Pointing data for screenshots and pages
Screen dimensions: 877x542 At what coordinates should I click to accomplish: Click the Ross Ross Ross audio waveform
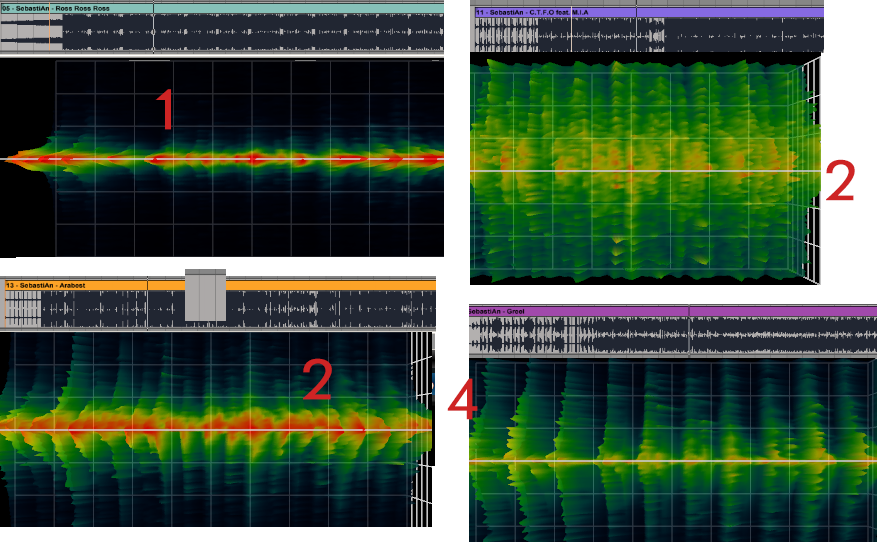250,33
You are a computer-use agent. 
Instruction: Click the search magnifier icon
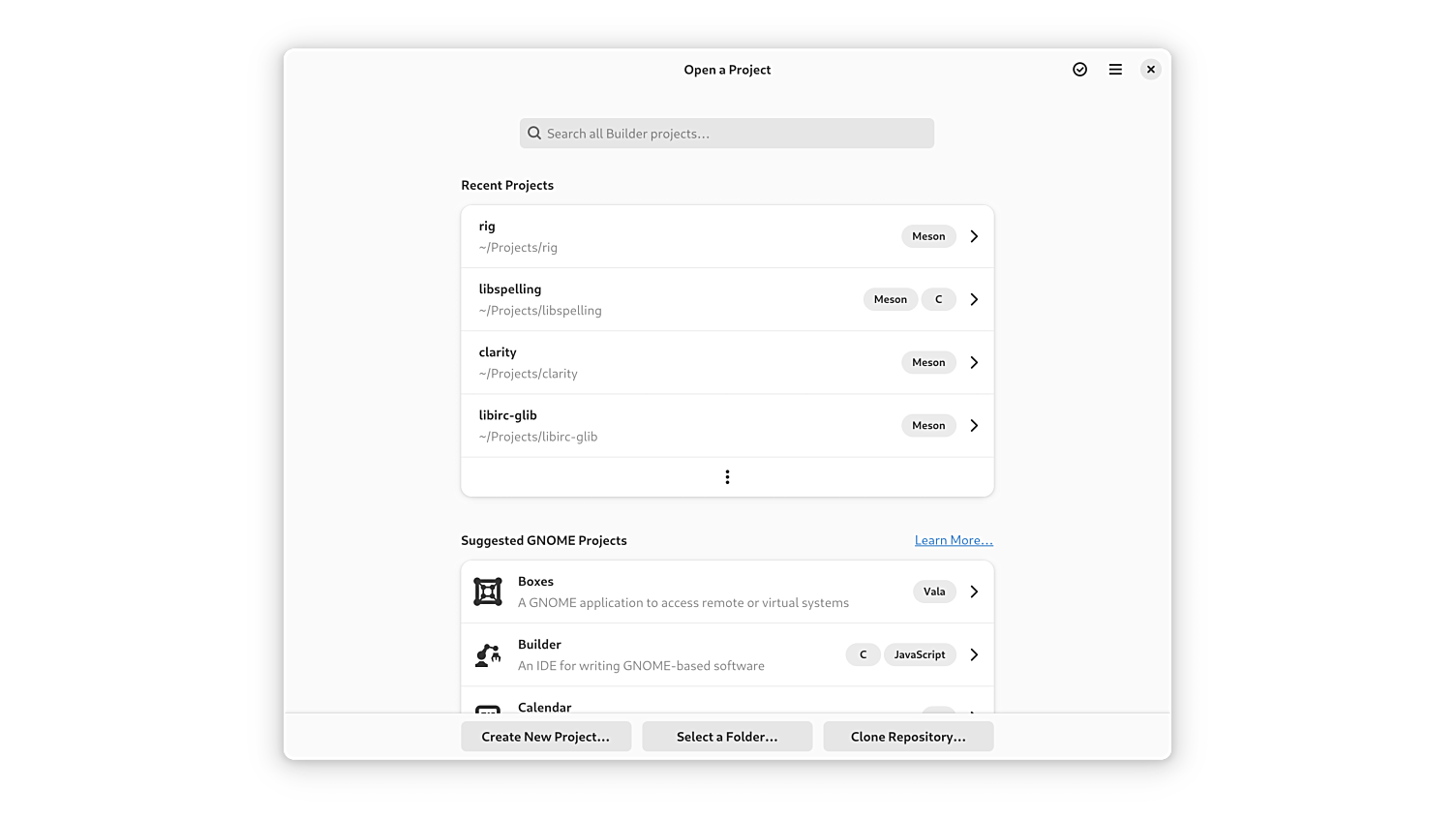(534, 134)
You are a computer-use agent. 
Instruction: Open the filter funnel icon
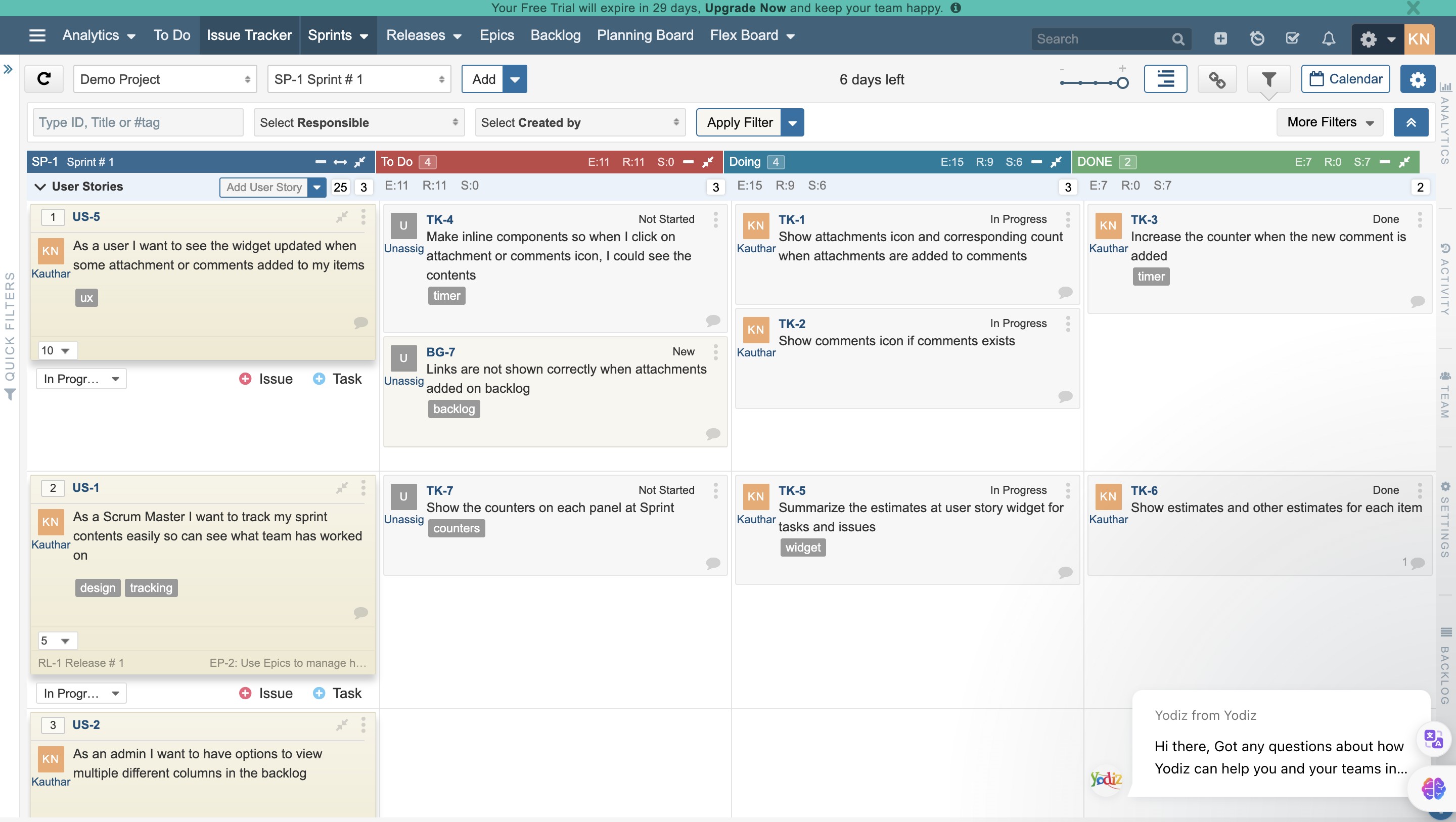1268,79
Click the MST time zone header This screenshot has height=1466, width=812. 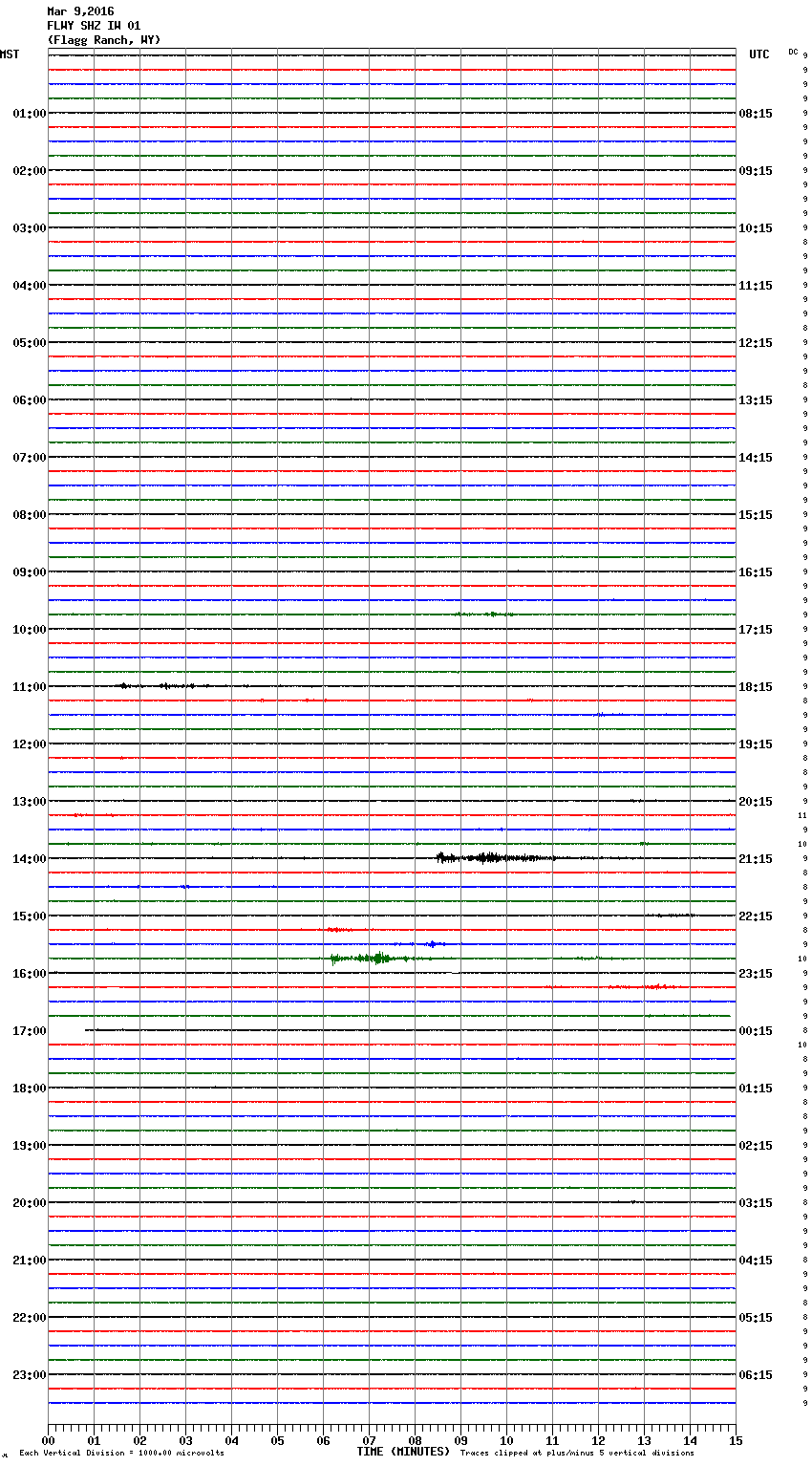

[INSTRUCTIONS TO FOLLOW]
Format all of the data above as a JSON list of strings, one string for each line and no blank lines. Leave the pictures out of the result.

[SOLUTION TO THIS PROBLEM]
[
  "Screen dimensions: 877x542 At what coordinates should I click to accomplish: Click the Ross Ross Ross audio waveform",
  "250,33",
  "You are a computer-use agent. ",
  "Instruction: Click the search magnifier icon",
  "(534, 134)",
  "You are a computer-use agent. ",
  "Instruction: Open the filter funnel icon",
  "1268,79",
  "Click the MST time zone header This screenshot has height=1466, width=812. "
]